Biyolojik olarak özel ilgi çeken diğer fosfogliseritler, fosfatidil-etanolamin, fosfatidilserin ve fosfatidinilinositoldür.
Sfingofosfolipidler
Sfingofosfolipidler, gliserolün bir amino alkol ile değiştirildiği özel fosfogliseritlerdir.

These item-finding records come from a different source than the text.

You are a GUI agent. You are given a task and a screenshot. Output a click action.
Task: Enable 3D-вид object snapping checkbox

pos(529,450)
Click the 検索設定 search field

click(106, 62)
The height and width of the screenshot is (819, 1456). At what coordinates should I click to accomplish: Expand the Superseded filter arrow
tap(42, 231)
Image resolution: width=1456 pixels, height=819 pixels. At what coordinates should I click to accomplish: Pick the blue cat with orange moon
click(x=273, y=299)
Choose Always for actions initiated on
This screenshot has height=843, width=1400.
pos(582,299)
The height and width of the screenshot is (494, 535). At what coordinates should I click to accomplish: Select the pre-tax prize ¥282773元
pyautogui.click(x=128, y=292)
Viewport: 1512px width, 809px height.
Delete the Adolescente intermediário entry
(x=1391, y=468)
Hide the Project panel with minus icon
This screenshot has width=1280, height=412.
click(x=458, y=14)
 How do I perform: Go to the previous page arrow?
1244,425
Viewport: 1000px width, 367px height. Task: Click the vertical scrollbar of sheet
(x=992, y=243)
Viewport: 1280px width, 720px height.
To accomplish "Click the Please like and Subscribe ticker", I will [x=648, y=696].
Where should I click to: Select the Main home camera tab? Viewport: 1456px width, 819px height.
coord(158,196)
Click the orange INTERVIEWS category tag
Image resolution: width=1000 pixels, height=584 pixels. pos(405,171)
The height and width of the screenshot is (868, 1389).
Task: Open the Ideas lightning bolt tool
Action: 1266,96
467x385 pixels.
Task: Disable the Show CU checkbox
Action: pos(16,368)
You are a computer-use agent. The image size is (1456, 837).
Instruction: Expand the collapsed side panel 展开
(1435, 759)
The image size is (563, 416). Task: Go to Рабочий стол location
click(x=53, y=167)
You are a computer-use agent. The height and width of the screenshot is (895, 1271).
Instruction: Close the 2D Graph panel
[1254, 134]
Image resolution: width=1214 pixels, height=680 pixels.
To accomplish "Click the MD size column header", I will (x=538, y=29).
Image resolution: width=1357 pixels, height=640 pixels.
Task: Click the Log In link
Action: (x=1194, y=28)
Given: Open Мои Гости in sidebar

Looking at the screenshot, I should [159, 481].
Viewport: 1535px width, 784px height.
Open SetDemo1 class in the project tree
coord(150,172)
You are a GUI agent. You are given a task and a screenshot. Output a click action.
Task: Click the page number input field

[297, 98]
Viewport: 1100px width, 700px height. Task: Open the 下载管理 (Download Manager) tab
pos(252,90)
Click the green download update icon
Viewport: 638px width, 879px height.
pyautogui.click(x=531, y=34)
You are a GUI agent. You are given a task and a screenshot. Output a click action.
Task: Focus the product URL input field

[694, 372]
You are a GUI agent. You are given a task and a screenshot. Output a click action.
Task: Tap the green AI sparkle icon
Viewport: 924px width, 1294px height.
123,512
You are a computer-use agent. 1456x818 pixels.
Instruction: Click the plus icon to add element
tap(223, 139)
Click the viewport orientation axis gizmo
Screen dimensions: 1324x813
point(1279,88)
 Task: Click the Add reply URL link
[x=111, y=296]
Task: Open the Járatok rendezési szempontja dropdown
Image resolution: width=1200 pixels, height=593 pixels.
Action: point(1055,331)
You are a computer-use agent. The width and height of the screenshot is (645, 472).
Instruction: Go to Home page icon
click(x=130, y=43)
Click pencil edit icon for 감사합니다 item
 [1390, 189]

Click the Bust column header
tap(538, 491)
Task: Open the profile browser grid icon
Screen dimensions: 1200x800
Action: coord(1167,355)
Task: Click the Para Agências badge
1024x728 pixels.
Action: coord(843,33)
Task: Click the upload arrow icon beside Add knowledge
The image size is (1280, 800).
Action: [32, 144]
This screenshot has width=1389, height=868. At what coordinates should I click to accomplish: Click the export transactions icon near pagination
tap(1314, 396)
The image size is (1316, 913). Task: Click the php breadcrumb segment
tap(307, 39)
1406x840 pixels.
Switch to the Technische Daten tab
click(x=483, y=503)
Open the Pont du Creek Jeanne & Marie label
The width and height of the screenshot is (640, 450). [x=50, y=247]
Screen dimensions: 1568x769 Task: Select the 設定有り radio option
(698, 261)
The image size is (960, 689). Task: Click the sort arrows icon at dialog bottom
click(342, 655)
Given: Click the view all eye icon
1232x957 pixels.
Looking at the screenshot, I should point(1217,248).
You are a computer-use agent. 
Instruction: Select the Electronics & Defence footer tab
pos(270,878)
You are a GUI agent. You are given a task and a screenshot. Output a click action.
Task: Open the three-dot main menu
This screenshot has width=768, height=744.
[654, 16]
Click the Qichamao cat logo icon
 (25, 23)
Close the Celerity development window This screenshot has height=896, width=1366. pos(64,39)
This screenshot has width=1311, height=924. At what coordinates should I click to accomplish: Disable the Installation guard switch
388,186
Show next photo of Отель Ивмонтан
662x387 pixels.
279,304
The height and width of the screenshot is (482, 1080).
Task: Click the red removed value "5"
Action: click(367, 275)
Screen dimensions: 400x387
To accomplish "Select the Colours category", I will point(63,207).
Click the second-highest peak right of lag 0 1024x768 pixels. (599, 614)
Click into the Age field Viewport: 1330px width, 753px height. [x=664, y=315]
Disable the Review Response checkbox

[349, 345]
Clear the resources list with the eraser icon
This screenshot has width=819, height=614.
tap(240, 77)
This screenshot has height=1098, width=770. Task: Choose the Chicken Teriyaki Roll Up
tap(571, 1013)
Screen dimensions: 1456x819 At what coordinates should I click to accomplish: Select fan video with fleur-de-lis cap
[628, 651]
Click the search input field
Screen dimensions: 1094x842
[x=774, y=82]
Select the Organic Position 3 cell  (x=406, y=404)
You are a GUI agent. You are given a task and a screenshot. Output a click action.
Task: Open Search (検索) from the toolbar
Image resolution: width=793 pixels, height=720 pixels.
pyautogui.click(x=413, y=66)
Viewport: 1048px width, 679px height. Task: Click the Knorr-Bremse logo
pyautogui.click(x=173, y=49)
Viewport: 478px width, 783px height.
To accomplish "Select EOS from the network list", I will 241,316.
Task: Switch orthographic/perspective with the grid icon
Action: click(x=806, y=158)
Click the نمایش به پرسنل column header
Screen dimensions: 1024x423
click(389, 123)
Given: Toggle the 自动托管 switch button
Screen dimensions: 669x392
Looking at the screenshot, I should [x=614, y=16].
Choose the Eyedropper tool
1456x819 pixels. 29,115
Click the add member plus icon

uzun zincirli (sfingosina veya bunun bir türevi), ayrıca bir yağ asidine - amid tipi bir bağla - ve hidroksil grubuyla bir ester bağı yoluyla ortofosfata bağlıdır. Fosfogliseridlere benzer şekilde, ortofosfat da daha önce bahsedilen kolin gibi diğer moleküllere bağlanır.En önemli sfingofosfolipidler, miyelinin (nöronların aksonlarını saran ve koruyan bir madde) yapısının bir parçası olan sfingomiyelin ve serebroziddir. Sfingomiyelinde sfingosin kolin ile bağlantılıyken, serebrosidde galaktoz ile ilişkilidir (bu haliyle sfingoglikolipidler sınıfına aittir).
Fosfolipidlerin özellikleri
Fosfolipidlerin en iyi bilinen ve en önemli özelliği, hidrofilik ve hidrofobik kısımları olan yapılarında yatmaktadır; özellikle lipofilik uç, yağ asitlerinin hidrokarbon zincirleri tarafından verilirken, hidrofilik kısım esterlenmiş fosforik gruba karşılık gelir.Bundan, fosfolipidlerin amfipatik (veya amfifilik) moleküller olduğu sonucu çıkar ve bu şekilde - sulu bir sıvıya daldırılırlarsa - hidrofilik kısımların dışa doğru ve hidrofobik kuyrukların içeriye doğru çevrildiği kendiliğinden bir çift tabaka oluşturma eğiliminde olurlar. Bu özellik teknik ve biyolojik açıdan çok önemlidir. Fosfolipidler aslında hücre zarının (veya plazmalemmanın) ana bileşenleridir; burada kendilerini çift tabaka halinde düzenlerler, kutup başlarını dışa ve hidrofobik kuyrukları içeriye yönlendirirler. Bu, hücreye giren ve hücreden çıkan maddelerin akışını kontrol etmenizi sağlar.
Biyolojik membranlarda en bol bulunan fosfolipidler fosfatidilkolin (lesitin), fosfatidiletanolamin, sfingomiyelin ve fosfatidilserindir.
Fosfolipidler ayrıca lipoproteinler, trigliseritler, fosfolipidler, kolesterol, yağda çözünen vitaminler ve değişen oranlarda proteinlerden oluşan moleküller içinde "çok önemli bir yapısal işlev" oynarlar. Bu parçacıkların içindeki fosfolipidlerin işlevi, onları suda çözünür hale getirmeye yardımcı olmaktır, bu nedenle kan dolaşımından, çözünmeyen bileşenlerin (trigliseritler) serbest bırakıldığı metabolizasyonlarından sorumlu hücrelere taşınabilirler.
Fosfolipidler ayrıca kan pıhtılaşma süreçlerinde, inflamatuar yanıtta, karaciğer tarafından üretilen miyelin ve safranın oluşumunda önemlidir (kolesterolün kristallere dönüşmesini önleyerek taş oluşumunu engeller); tüm dokular tarafından farklı hızlarda da olsa sentezlenebilen fosfolipidlerin sentezinden sorumlu ana vücut yapısı tam da bu organdır.
Teknik açıdan bakıldığında, fosfolipidler, yağlar ve su gibi normalde karıştırılamayan iki maddeyi bir arada tutabilirler.Emülgatör olarak adlandırılan bu özellik, gıda kullanımından (krem üretimi için) çeşitli endüstriyel sektörlerde kullanılmaktadır. , soslar, dondurmalar vb.) kozmetik ve sağlık sektörüne hizmet vermektedir.